The following day, in the same chamber from chateau d’Eck, we discussed the ethics part of our collaboration. This was started with presentation by Anais, David and Inez about the progress their team had made towards understanding the ethical implications of their project. This involved brief summaries of the conferences they organized and the experts they went to visit.
Next we had a general discussion about the ethics of GMO use, contrasting the differing societal and governmental attitudes between France and the Netherlands. The French team also presented the results of a survey they had conducted to investigate public opinion on GMO use. Matthijs and Jan-Marten then proceeded to ask a list of questions the Dutch team had prepared. Once answered, we tried to summarize the main insights of the interview and presentations via a discussion that was filmed.
To celebrate a successful collaboration we had some wine from the castle’s vineyard and then went to downtown Bordeaux, where we sat by the Garonne and socialized over a picnic dinner. On Monday, we slept in and then went on a day trip to the countryside with the Bordeaux team. We first visited the lake of Biscarrosse. While the bulk of the group relaxed by the beach; Jacques, Jan Marten and Vincent went on a “geocache hunt” (a type of scavenger hunt) in the surrounding countryside. Towards the beginning of the evening we drove towards the fantastic sand dune of Pilat, Europe’s biggest sand dune. After an exhausting climb we celebrated by drinking a well-deserved beer and watching the sunset.

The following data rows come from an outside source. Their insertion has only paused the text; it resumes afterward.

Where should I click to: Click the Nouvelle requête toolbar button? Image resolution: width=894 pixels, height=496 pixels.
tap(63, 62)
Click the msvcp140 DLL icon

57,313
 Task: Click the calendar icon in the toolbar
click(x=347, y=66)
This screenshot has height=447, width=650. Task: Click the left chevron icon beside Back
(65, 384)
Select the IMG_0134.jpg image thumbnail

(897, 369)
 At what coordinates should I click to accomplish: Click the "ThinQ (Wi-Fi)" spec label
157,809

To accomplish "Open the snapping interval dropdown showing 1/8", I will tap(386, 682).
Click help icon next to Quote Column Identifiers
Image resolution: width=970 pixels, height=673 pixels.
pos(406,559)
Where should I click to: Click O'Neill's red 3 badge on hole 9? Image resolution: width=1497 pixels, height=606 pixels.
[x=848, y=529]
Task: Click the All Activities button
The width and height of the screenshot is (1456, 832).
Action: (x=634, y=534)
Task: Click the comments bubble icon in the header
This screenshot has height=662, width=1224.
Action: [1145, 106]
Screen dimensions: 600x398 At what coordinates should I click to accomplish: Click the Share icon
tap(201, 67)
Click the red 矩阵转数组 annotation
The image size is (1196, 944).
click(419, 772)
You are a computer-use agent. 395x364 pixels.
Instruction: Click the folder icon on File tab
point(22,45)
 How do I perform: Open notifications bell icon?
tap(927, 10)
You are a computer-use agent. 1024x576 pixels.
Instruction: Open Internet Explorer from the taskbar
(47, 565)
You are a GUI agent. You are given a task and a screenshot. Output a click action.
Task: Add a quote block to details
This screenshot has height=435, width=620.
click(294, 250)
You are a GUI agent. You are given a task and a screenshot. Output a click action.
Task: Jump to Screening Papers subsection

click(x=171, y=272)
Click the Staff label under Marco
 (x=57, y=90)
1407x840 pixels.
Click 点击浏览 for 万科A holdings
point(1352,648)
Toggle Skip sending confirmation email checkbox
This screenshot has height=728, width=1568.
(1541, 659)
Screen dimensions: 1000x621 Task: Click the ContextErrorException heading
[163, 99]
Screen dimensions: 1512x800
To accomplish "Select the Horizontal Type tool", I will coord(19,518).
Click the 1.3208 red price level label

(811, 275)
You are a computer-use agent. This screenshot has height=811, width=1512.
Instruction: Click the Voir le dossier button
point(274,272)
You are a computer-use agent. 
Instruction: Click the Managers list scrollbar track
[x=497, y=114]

Tuesday was the last day of our stay in Bordeaux. After a short tour through the city, the team had a crepe lunch and said their goodbyes. David drove the team to the Bordeaux airport for what would be a hectic journey back to the Netherlands.
In conclusion:
- - The Bordeaux team had a clear outline for the extraction and quantification of their target molecule from the cell mixture.
- - The Bordeaux team learned the theoretical basis behind HPLC and how to troubleshoot a bad separation.
- - The Groningen team gained insight into the ethics of GMO use and what tools can be used to investigate that.
- - Both teams gained a list of experts who could be consulted for issues regarding ethical use of biomass, GMO-related ethics, and chemical processing of cellulose.